Phosphorylation in vivo of red‐muscle pyruvate kinase from the channelled whelk, Busycotypus canaliculatum , in response to anoxic stress

That red muscle pyruvate kinase from anoxic Busycotypus canaliculatum (PK‐anoxic) is a phosphoprotein was demonstrated by the anoxia‐dependent, in vivo , covalent incorporation of injected [ 32 P]orthophosphate into the enzyme molecule. Specificity in labelling of PK‐anoxic was strongly suggested by: (a) coincidental elution of pyruvate kinase activity and radioactivity following chromatography of purified PK‐anoxic on Sepha‐rose CL‐6B, and (b) comigration of the area containing [ 32 P]phosphate and Coomassie‐Blue‐staining protein following SDS‐polyacrylamide gel electrophoresis of homogenous PK‐anoxic. The [ 32 P]phosphate content of the enzyme was calculated to be 7.3 mol phosphate/mol enzyme (233 kDa, 180 units/mg protein). Evidence for the reversibility of this phosphorylation was provided by the consistent kinetic similarities between purified red muscle pyruvate kinase from aerobic animals (PK‐aerobic) and homogenous, unlabelled, alkaline phosphatase treated PK‐anoxic.

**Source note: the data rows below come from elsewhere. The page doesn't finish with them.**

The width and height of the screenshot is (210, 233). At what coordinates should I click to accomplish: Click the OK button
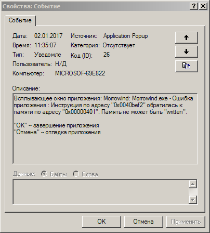pos(101,222)
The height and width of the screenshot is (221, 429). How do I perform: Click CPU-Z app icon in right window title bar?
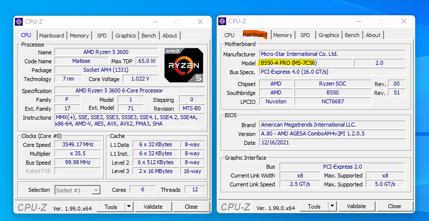[x=223, y=21]
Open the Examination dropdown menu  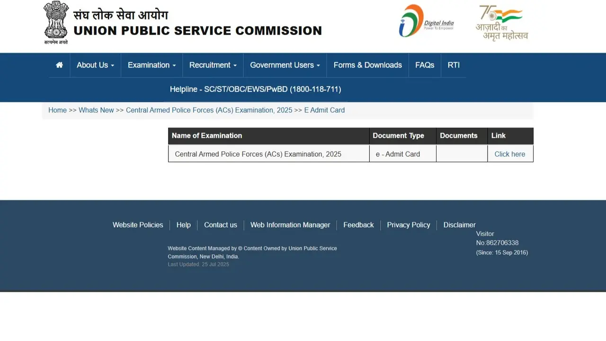pos(151,65)
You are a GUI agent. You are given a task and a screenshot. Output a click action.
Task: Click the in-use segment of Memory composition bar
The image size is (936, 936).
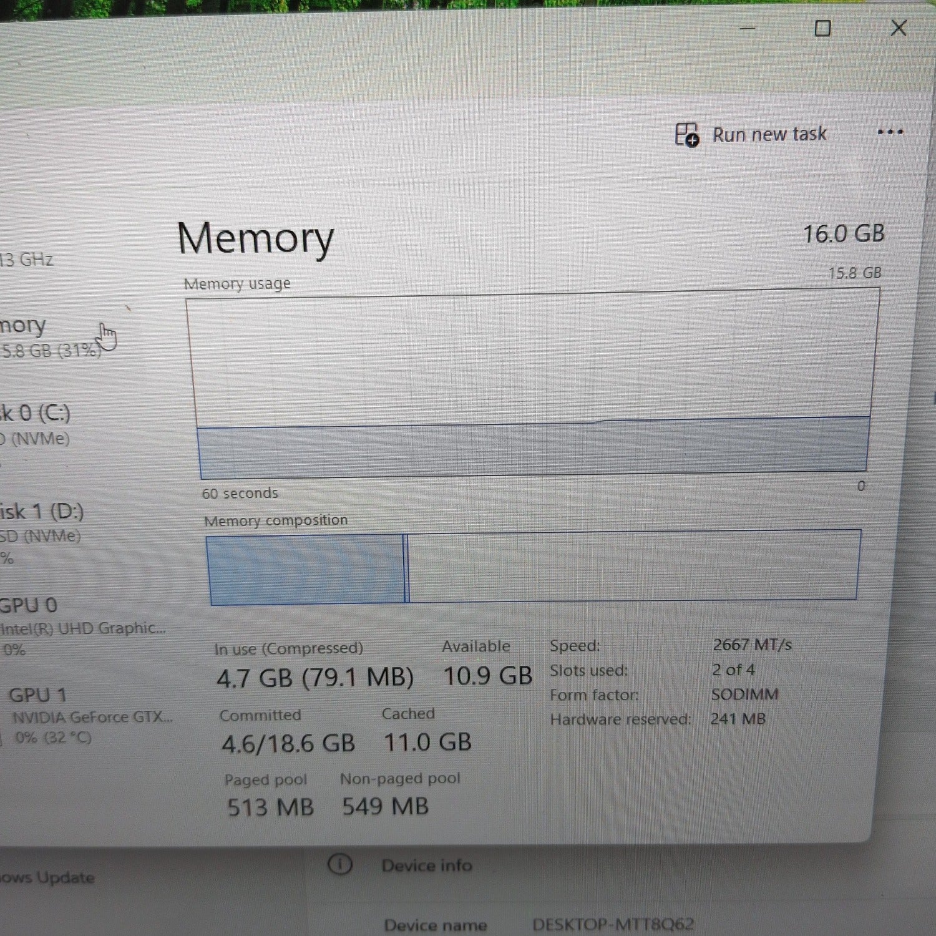(306, 569)
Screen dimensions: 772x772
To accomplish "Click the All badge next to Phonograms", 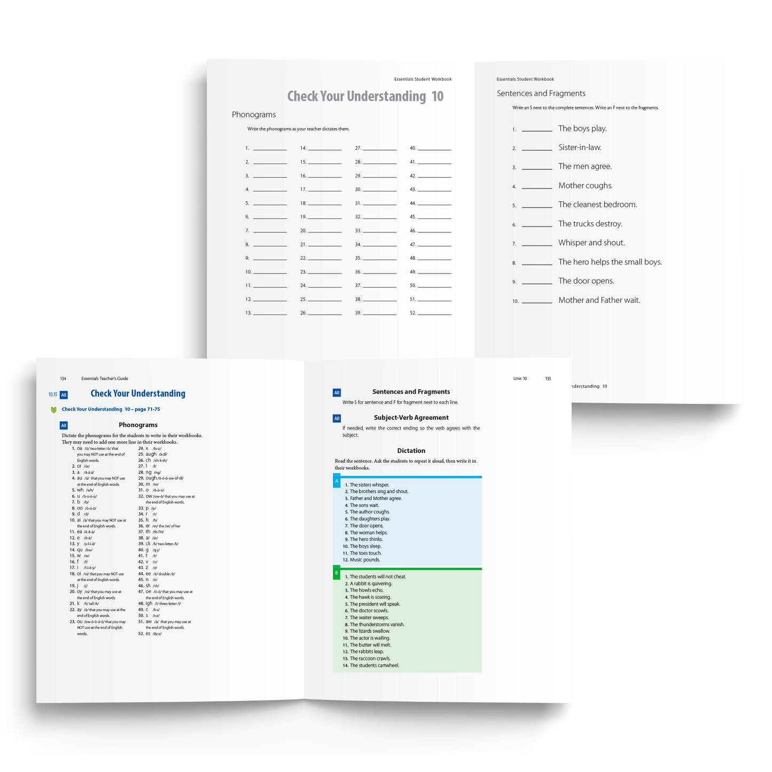I will [x=64, y=425].
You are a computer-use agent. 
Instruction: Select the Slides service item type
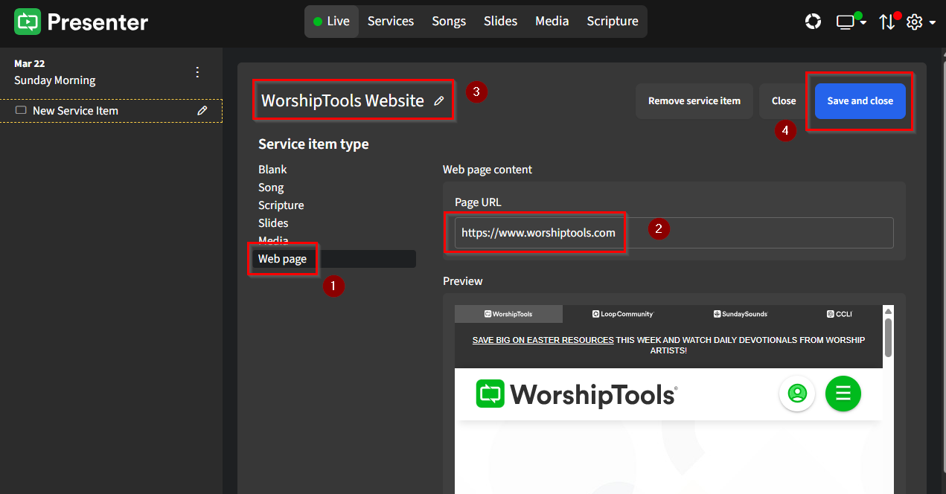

Comparison of the electrophoretic mobilities of products derived from acid hydrolysis of purified 32 P‐labelled PK‐anoxic with authentic substances suggest the presence of an O ‐phospho‐ L ‐threonine residue in the protein. That this residue plays a probable role in an interconversion mechanism was suggested by the lack of phosphate exchange of homogenous 32 P‐labelled PK‐anoxic in the presence of all substrates. A possible role of protein phosphorylation as a mechanism for the overall control of molluscan anaerobic metabolism is suggested.